CMB as a possible new tool to study the dark baryons in galaxies
F. De Paolis, G. Ingrosso, A.A. Nucita, D. Vetrugno, V.G. Gurzadyan,, A.L. Kashin, H.G. Khachatryan, S. Mirzoyan, Ph. Jetzer, A. Qadir

TL;DR
This paper proposes using Cosmic Microwave Background (CMB) data from WMAP to detect and study hidden baryons in galactic halos, specifically demonstrating a temperature asymmetry in M31's halo that could reveal the presence of dark baryons.
Contribution
It introduces a novel method of using CMB measurements to detect galactic halo baryons, providing potential new insights into the missing baryon problem.
Findings
Detected a temperature asymmetry in M31's halo up to 120 kpc
First microwave detection of a galactic halo
Suggests CMB data can probe hidden baryons in galaxies
Abstract
Baryons constitute about 4% of our universe, but most of them are missing and we do not know where and in what form they are hidden.
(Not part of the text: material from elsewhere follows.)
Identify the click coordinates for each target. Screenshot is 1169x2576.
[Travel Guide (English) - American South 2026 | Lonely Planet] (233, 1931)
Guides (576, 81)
This constitute the so-called missing baryon problem. A possibility is that part of these baryons are hidden in galactic halos. We show how the 7-year data obtained by the WMAP satellite may be used to trace the halo of the nearby giant spiral galaxy M31. We detect a temperature asymmetry in the M31 halo along the rotation direction up to about 120 kpc. This could be the first detection of a galactic halo in microwaves and may open a new way to probe hidden baryons in these relatively less studied galactic objects using high accuracy CMB measurements.